Lindsey Creel received her Bachelor of Fine Arts in fashion from the Savannah College of Art and Design and her Master of Fine Arts from SFA.

Creel considers art and design two branches of the same tree and does not discriminate when it comes to art media. An example of this is her body of work involving visually expressing the therapeutic properties found in gardening through nonobjective drawings and outdoor installations.

In addition to her work in the fine arts, Creel spent a decade patternmaking and drafting in the apparel industry. In 2015, Creel was a featured designer on Season 14 of Lifetime TV's "Project Runway," and in 2016 she was a guest speaker at TEDX Youth in Austin.

Eden Collins

Eden Collins received her undergraduate degree in studio art from Hope College in Holland, Michigan and her Master of Fine Arts in sculpture from the University of Texas at San Antonio.

Prior to joining SFA's School of Art in 2019, she taught 3D design and introduction to visual art as an adjunct faculty member at UTSA.

Her multidisciplinary work ranges from miniature to installation-scale and explores the construction of identity as it pertains to society and the self.

Dr. Maggie Leysath

With more than two decades in the teaching field, Dr.
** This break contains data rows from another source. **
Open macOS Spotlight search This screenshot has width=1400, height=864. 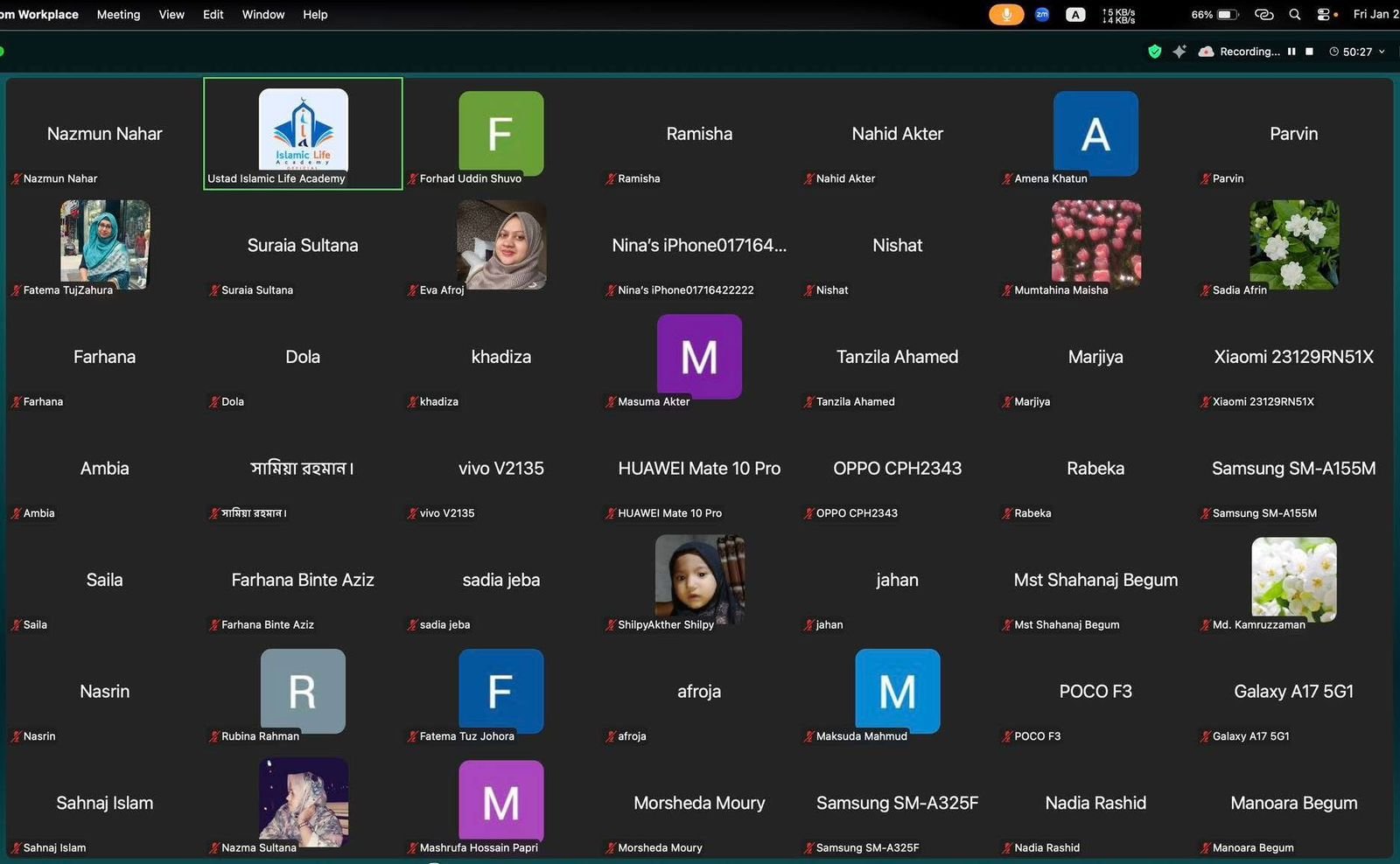pyautogui.click(x=1295, y=15)
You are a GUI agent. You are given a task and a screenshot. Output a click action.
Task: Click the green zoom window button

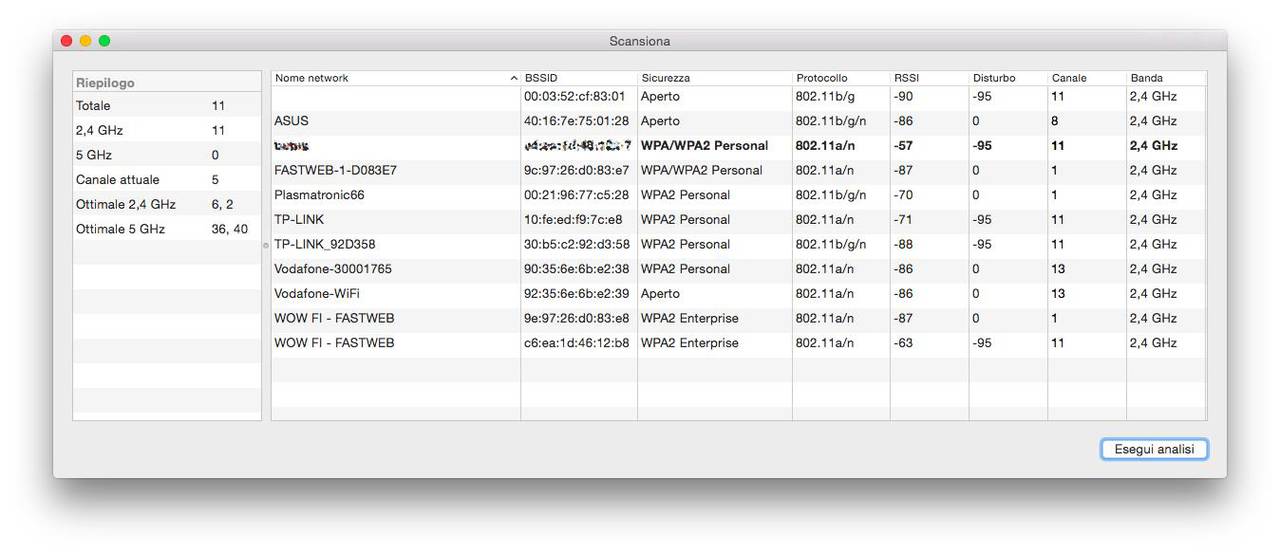[x=105, y=41]
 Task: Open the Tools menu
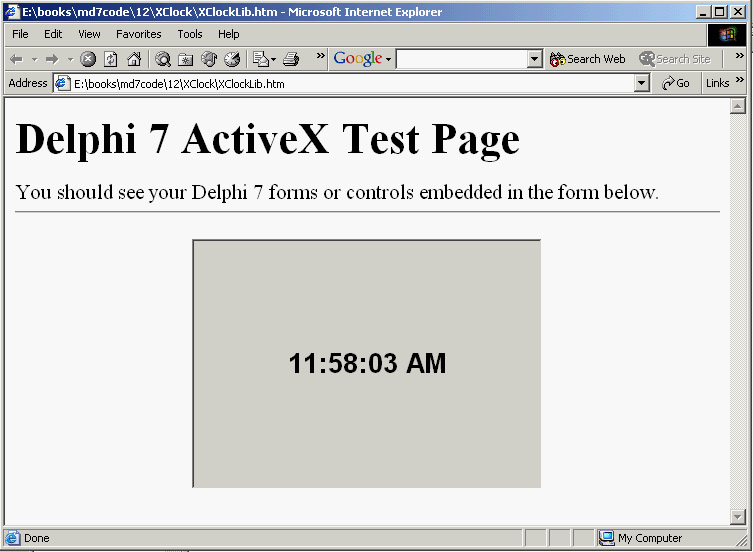click(x=190, y=34)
Maggie Leysath has taught in secondary public and private schools as well as the university level.

Leadership from the classroom is the focus of her career and a central interest is how the arts impact education and can be incorporated more completely to better expand education for all learners.

Leysath believes the arts offer the proving ground for such ideas as arts integration, educational constructivism and community based educational practices. She employs these practices in the classroom and her research to provide space for innovation and creativity in the educational opportunities available to students of all ages.

Dr. David Lewis

Dr. David Alan Lewis earned his PhD at Indiana University. At SFA, he teaches courses in European and American art history and art theory, with a particular focus on 19th- and 20th-century painting, printmaking and photography.

Dr. Lewis served as art department chair and was the first director of SFA's SFA School of Art, overseeing the planning and much of the renovation of the Cole Art Center. He is the recipient of several competitive grants, including awards from the Edward and Betty Marcus Foundation, the Kirkland Endowment and the Heliker-LaHotan Foundation.

He was instrumental in establishing an international exchange program between SFA's School of Art and LABA Firenze, a fine arts academy in Firenze, Italy. Dr. Lewis has organized sessions for SFA's series of IMAGE & TEXT symposia, served as editor of the LaNana Creek Press and curated numerous exhibitions and presented lectures at museums and conferences in the United States, United Kingdom and Italy.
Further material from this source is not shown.